### Records for this exercise

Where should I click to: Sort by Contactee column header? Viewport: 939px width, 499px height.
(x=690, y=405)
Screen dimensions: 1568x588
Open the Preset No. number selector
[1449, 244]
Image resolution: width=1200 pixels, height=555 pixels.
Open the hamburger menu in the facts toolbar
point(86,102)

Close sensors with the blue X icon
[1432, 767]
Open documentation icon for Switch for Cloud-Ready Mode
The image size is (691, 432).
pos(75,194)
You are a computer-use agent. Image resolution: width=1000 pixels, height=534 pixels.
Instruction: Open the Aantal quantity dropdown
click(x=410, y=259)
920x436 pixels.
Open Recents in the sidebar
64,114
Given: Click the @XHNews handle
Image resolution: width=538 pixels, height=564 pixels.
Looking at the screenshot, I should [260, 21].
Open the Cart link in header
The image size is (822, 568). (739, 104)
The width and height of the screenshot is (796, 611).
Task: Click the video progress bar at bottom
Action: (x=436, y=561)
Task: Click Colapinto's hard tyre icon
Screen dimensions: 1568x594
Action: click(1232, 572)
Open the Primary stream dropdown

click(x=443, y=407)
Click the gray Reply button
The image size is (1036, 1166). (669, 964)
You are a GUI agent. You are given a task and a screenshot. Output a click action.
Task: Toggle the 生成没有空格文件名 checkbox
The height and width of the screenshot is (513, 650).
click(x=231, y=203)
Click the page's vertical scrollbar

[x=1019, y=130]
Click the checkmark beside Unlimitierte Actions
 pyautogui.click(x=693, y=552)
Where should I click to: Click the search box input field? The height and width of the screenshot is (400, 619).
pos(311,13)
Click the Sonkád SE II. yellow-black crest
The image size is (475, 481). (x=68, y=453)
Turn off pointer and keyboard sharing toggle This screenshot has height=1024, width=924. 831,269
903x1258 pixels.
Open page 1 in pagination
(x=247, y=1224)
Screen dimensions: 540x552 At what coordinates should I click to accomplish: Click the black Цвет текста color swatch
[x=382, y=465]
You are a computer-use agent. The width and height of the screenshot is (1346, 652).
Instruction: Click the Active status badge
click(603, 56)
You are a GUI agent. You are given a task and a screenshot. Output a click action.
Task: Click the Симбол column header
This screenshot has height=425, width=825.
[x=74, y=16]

######

▸ **What you should do**
Please rewrite the listing above with "Screen dimensions" switched to "Display size" everywhere it appears, keeping everything else the same.

▸ **Answer in full**
Where should I click to: Sort by Contactee column header? Viewport: 939px width, 499px height.
(x=690, y=405)
Display size: 1568x588
Open the Preset No. number selector
[1449, 244]
Image resolution: width=1200 pixels, height=555 pixels.
Open the hamburger menu in the facts toolbar
point(86,102)

Close sensors with the blue X icon
[1432, 767]
Open documentation icon for Switch for Cloud-Ready Mode
The image size is (691, 432).
pos(75,194)
You are a computer-use agent. Image resolution: width=1000 pixels, height=534 pixels.
Instruction: Open the Aantal quantity dropdown
click(x=410, y=259)
920x436 pixels.
Open Recents in the sidebar
64,114
Given: Click the @XHNews handle
Image resolution: width=538 pixels, height=564 pixels.
Looking at the screenshot, I should [260, 21].
Open the Cart link in header
The image size is (822, 568). (739, 104)
The width and height of the screenshot is (796, 611).
Task: Click the video progress bar at bottom
Action: (x=436, y=561)
Task: Click Colapinto's hard tyre icon
Display size: 1568x594
Action: click(1232, 572)
Open the Primary stream dropdown

click(x=443, y=407)
Click the gray Reply button
The image size is (1036, 1166). (669, 964)
You are a GUI agent. You are given a task and a screenshot. Output a click action.
Task: Toggle the 生成没有空格文件名 checkbox
The height and width of the screenshot is (513, 650).
click(x=231, y=203)
Click the page's vertical scrollbar

[x=1019, y=130]
Click the checkmark beside Unlimitierte Actions
 pyautogui.click(x=693, y=552)
Where should I click to: Click the search box input field? The height and width of the screenshot is (400, 619).
pos(311,13)
Click the Sonkád SE II. yellow-black crest
The image size is (475, 481). (x=68, y=453)
Turn off pointer and keyboard sharing toggle This screenshot has height=1024, width=924. 831,269
903x1258 pixels.
Open page 1 in pagination
(x=247, y=1224)
Display size: 540x552 At what coordinates should I click to accomplish: Click the black Цвет текста color swatch
[x=382, y=465]
You are a computer-use agent. The width and height of the screenshot is (1346, 652).
Instruction: Click the Active status badge
click(603, 56)
You are a GUI agent. You are given a task and a screenshot. Output a click action.
Task: Click the Симбол column header
This screenshot has height=425, width=825.
[x=74, y=16]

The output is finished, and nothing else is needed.